China's Central Bank Urges Commercial Banks to Boost Lending for Third Consecutive Month
N.R. Finch
The PBOC has privately pressed commercial banks to boost lending for three consecutive months, yet May loan growth still missed expectations — the bottleneck is not supply but demand: borrowers simply do not want to borrow.
What exactly is the PBOC doing?
The PBOC this month again issued informal guidance to selected commercial banks, urging them to increase lending, Reuters reported citing sources.
This marks the third consecutive month of such intervention. The sources declined to be named as they were not authorised to speak publicly.
This means → the central bank is relying on "window guidance" — verbal, off-the-record directives to banks — rather than public tools like rate cuts or reserve-ratio reductions.
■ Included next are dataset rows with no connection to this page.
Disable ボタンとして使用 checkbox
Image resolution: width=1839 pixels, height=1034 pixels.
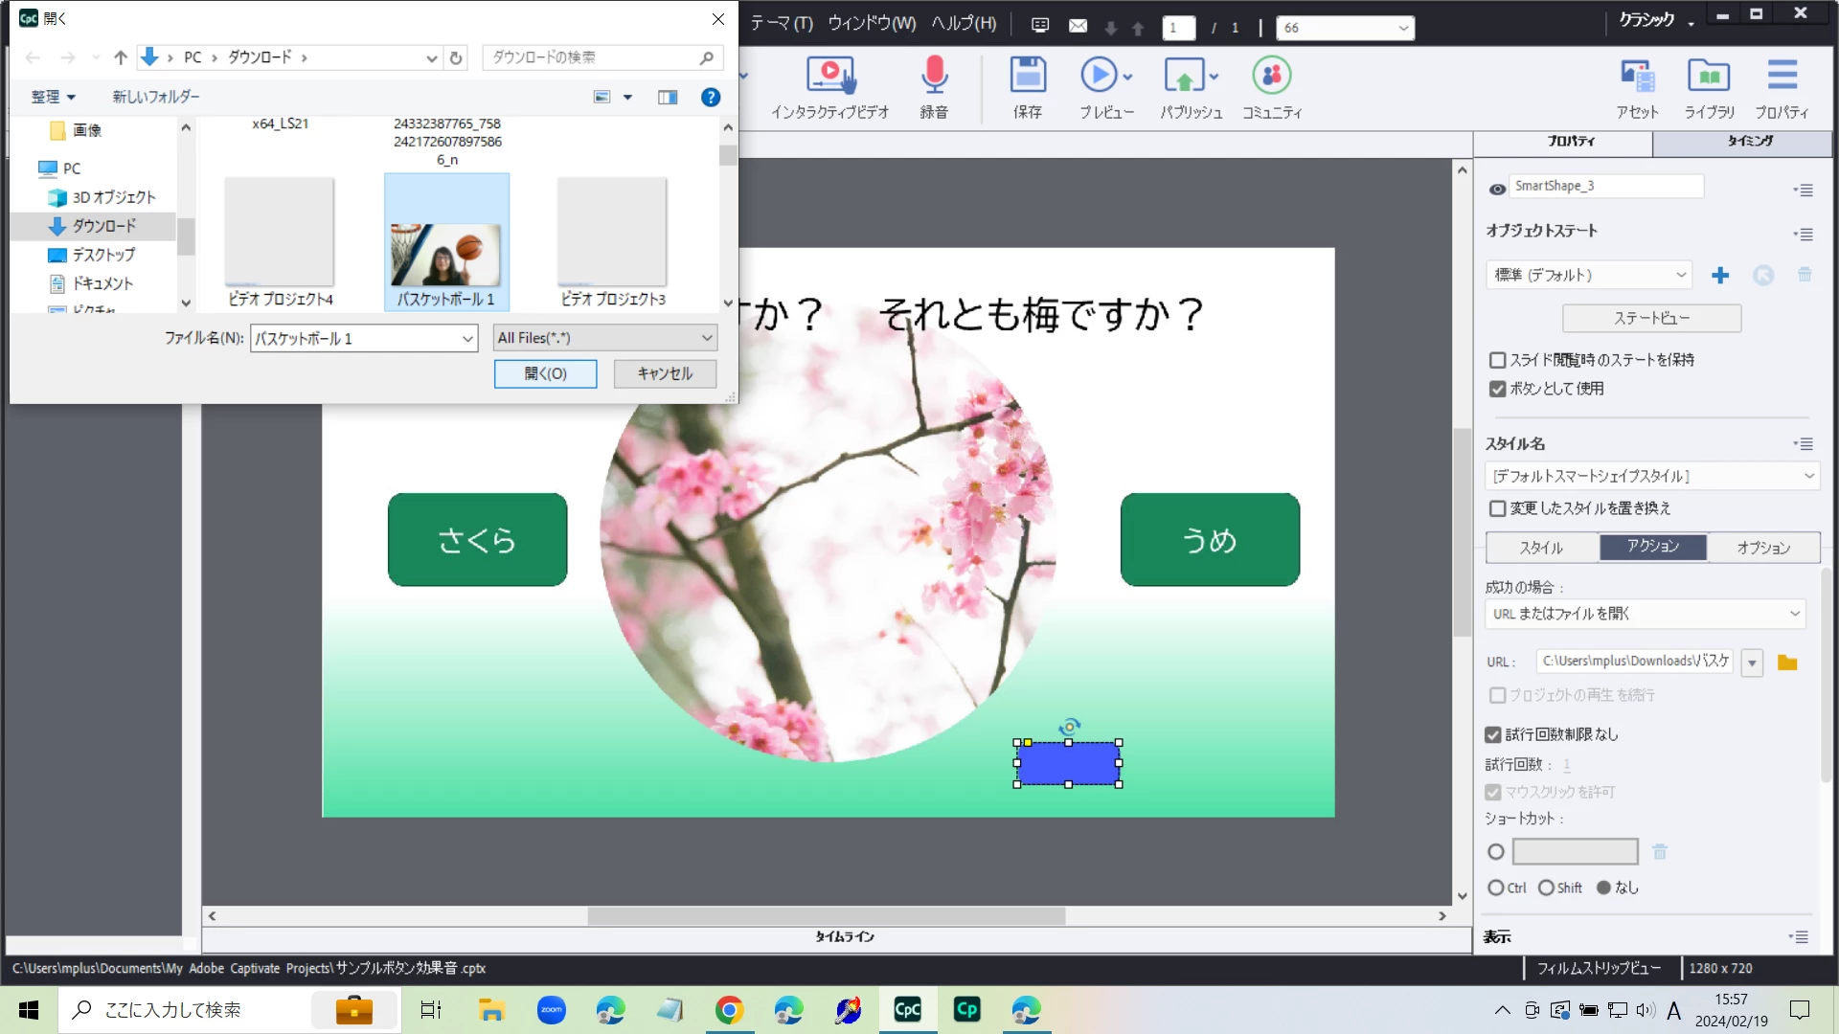click(1498, 389)
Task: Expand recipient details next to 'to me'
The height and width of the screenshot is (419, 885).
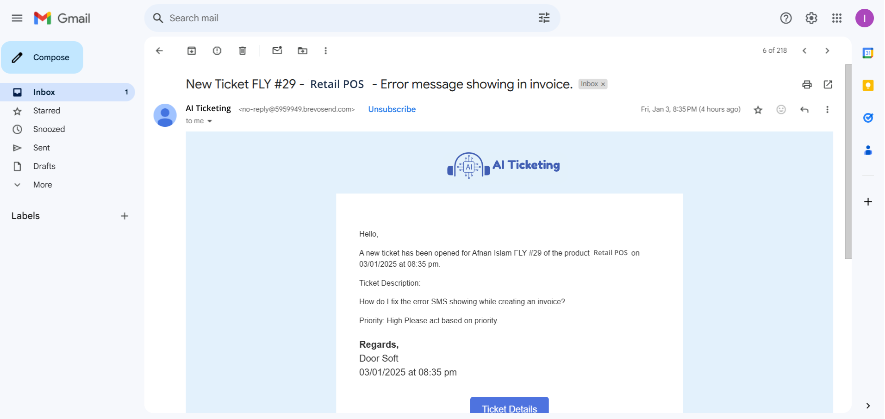Action: pos(210,121)
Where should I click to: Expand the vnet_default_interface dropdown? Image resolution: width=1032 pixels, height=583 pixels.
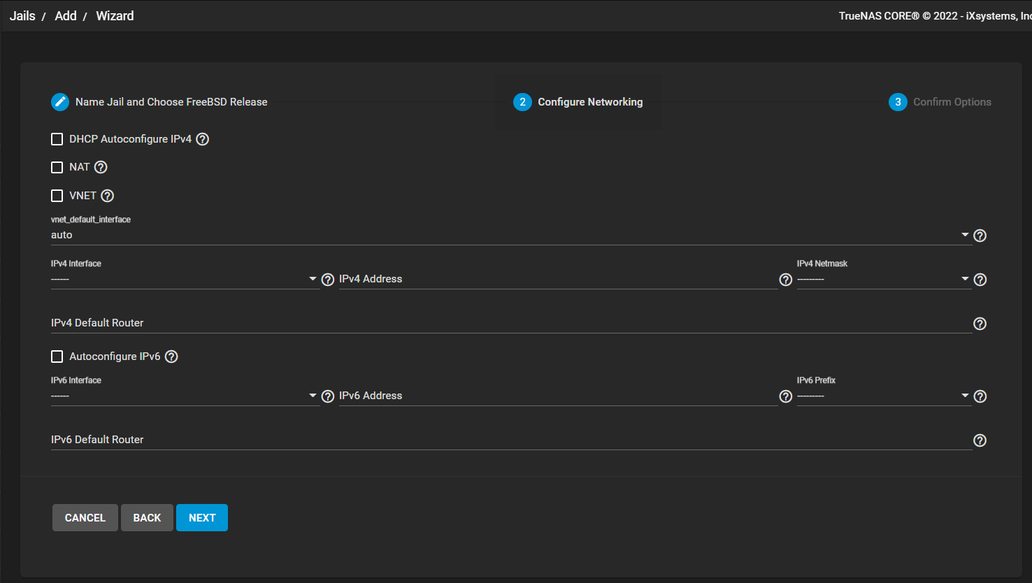pos(509,235)
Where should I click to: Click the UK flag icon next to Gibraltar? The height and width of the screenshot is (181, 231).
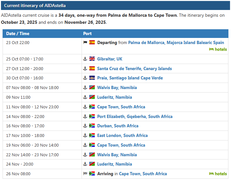92,59
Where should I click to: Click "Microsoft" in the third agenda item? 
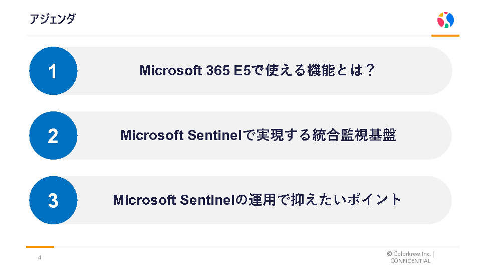144,200
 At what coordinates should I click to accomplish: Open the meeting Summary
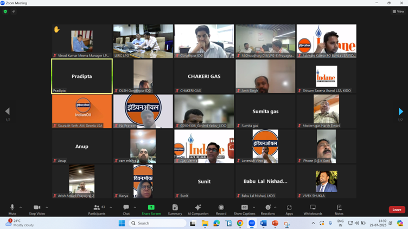coord(175,208)
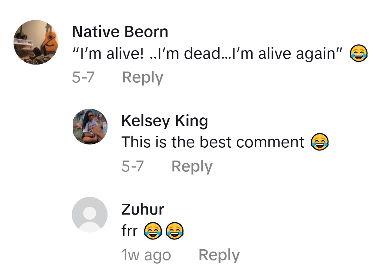Click the first laughing emoji after "frr"
This screenshot has height=276, width=381.
click(x=153, y=232)
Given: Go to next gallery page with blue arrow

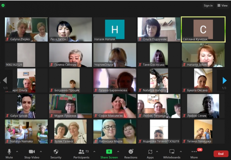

The move is deliberately low-profile.
Banks are lending — so where is the money going?
May new lending fell short of market expectations, following an outright contraction in April loan volumes.
A prolonged property downturn continues to suppress household credit demand — homes are not selling, and consumers are unwilling to take on more debt.
In plain terms = the PBOC is pushing banks to pour water, but no one is holding out a cup.
What do other economic signals look like?
Retail sales posted their first year-on-year decline in over three years last month, while fixed-asset investment continued to weaken.
Monthly credit data is widely treated as a barometer for economic activity; consecutive soft readings have deepened concerns about insufficient domestic demand.
This reflects a clear divergence in growth drivers: exports still provide some support, but the two pillars of domestic demand — consumption and investment — are both softening.
Why do the governor's words and the PBOC's actions not match?
Governor Pan Gongsheng (潘功勝) said last week that slower credit growth is a deliberate choice tied to economic restructuring, calling it "neither possible nor necessary" to sustain earlier lending rates.
He also noted that bank loans' share of total social financing has been declining, while bond and equity financing have risen steadily — a shift he framed as reflecting deeper economic transformation.
This means → publicly, the PBOC says "slower lending is fine"; privately, it has spent three straight months pushing banks to lend more. That gap is itself the most important signal to watch — policymakers' real concern about the downturn may run deeper than their public remarks suggest.
Content is for reference only, not financial advice.